# [Aim of the task]
Can you recast the rows as a JSON list of strings, one string per line, covering only the part that opens with the first line of the rows and closes with the line containing "coord(76,12)", both included and blank lines left out?
## START Data for this task
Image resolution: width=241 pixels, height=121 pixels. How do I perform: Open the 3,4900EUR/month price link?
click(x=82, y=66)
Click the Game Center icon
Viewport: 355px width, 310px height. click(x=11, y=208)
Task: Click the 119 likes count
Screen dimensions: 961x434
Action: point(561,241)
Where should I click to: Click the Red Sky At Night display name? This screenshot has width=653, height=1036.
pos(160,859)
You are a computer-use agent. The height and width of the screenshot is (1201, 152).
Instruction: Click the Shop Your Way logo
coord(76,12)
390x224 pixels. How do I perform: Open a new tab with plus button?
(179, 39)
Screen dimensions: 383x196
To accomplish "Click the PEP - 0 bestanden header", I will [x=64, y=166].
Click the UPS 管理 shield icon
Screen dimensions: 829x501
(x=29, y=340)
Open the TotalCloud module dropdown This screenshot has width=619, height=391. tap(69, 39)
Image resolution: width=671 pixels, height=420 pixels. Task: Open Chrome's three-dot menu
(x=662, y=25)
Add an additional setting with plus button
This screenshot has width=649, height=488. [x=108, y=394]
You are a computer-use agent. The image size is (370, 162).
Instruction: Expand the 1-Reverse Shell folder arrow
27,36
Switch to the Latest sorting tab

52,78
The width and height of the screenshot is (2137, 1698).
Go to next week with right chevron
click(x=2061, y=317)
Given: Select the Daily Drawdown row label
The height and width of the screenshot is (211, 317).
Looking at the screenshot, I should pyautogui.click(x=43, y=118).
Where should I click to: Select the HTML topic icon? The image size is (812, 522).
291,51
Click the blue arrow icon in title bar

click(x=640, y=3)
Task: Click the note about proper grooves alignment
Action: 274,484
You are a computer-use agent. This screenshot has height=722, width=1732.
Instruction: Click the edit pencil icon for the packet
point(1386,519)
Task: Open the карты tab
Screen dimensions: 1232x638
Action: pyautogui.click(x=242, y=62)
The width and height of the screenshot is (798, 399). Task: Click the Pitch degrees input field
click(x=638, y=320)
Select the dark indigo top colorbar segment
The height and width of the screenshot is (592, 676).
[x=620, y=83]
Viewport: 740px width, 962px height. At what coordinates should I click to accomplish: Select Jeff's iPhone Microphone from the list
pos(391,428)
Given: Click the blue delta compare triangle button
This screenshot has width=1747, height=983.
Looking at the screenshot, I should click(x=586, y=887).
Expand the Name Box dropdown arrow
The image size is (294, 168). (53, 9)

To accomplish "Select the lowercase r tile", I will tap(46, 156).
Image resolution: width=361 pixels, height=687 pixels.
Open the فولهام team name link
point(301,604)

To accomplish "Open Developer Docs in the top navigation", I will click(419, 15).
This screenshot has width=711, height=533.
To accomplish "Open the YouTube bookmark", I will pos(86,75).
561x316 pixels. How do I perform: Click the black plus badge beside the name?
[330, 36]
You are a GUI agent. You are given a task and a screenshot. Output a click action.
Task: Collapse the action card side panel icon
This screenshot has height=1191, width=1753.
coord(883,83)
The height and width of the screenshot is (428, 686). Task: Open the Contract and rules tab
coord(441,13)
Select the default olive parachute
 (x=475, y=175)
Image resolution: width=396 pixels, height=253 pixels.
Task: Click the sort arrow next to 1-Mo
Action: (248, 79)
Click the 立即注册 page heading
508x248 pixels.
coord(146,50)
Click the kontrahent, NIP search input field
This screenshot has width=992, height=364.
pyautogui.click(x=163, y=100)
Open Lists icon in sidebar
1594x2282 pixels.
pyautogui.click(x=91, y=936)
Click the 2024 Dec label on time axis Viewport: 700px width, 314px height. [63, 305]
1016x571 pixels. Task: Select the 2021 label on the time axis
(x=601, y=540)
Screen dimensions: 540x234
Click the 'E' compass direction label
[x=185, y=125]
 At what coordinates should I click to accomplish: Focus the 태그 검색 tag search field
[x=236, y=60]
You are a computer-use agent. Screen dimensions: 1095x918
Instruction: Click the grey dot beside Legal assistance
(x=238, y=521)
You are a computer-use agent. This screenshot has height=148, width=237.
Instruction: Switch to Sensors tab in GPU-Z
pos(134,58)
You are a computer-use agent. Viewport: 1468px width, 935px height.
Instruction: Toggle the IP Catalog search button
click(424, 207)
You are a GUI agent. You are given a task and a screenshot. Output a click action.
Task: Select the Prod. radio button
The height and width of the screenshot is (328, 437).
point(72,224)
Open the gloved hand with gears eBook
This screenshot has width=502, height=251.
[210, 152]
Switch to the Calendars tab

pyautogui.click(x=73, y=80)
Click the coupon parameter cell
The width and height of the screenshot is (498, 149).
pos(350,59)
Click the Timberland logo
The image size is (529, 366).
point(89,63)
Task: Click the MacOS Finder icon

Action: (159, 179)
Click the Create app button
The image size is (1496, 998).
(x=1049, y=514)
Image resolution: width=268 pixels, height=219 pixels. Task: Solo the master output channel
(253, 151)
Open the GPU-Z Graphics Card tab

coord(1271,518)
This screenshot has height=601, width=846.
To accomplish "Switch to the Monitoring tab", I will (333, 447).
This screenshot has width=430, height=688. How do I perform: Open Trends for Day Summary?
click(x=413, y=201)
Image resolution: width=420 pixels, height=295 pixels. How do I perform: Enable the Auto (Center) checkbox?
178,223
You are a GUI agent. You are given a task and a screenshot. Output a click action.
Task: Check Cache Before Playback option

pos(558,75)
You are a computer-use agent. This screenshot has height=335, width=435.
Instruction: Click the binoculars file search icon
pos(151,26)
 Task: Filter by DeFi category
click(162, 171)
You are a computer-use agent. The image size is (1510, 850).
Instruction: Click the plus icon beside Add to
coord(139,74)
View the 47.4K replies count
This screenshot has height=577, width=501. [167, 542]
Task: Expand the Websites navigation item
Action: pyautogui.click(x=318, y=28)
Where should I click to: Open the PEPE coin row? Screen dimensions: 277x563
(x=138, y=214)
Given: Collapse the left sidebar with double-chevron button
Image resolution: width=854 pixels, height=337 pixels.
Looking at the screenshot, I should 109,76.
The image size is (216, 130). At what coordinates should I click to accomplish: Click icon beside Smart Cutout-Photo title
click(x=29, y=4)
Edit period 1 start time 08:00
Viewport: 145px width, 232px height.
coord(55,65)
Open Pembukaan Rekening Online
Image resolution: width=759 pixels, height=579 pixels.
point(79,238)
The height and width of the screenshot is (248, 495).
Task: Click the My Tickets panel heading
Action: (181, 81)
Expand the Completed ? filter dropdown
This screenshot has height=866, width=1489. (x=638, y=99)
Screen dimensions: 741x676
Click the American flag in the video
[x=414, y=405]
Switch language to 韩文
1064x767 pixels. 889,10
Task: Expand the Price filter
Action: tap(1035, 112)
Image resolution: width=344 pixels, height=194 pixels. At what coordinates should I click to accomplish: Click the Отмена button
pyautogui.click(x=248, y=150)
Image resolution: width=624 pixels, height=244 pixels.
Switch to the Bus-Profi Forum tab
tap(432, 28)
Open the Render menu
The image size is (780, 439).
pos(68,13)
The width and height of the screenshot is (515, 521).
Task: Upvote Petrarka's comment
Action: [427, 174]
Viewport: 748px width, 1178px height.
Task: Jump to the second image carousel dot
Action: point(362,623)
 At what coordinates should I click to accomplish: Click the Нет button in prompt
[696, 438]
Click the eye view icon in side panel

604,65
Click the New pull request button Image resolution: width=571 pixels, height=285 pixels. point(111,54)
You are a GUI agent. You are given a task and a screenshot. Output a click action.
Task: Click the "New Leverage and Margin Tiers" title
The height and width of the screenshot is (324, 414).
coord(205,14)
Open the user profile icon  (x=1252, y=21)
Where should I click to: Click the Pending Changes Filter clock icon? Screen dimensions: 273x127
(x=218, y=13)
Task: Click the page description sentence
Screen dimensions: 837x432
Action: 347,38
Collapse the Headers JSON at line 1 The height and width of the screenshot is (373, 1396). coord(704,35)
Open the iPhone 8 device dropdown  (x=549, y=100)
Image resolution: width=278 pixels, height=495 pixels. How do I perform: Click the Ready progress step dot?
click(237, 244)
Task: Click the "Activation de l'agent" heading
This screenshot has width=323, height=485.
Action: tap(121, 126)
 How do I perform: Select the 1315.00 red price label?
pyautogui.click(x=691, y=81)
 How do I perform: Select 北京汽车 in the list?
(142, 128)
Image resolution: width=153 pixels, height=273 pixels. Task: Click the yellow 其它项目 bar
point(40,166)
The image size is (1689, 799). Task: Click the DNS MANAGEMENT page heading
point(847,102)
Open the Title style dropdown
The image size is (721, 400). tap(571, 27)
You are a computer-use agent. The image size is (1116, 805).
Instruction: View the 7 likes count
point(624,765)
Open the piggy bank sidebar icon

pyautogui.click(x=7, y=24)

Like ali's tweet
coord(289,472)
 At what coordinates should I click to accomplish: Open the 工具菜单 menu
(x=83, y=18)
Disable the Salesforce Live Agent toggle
## END Data for this task
# [Final result]
[
  "Image resolution: width=241 pixels, height=121 pixels. How do I perform: Open the 3,4900EUR/month price link?",
  "click(x=82, y=66)",
  "Click the Game Center icon",
  "Viewport: 355px width, 310px height. click(x=11, y=208)",
  "Task: Click the 119 likes count",
  "Screen dimensions: 961x434",
  "Action: point(561,241)",
  "Where should I click to: Click the Red Sky At Night display name? This screenshot has width=653, height=1036.",
  "pos(160,859)",
  "You are a computer-use agent. The height and width of the screenshot is (1201, 152).",
  "Instruction: Click the Shop Your Way logo",
  "coord(76,12)"
]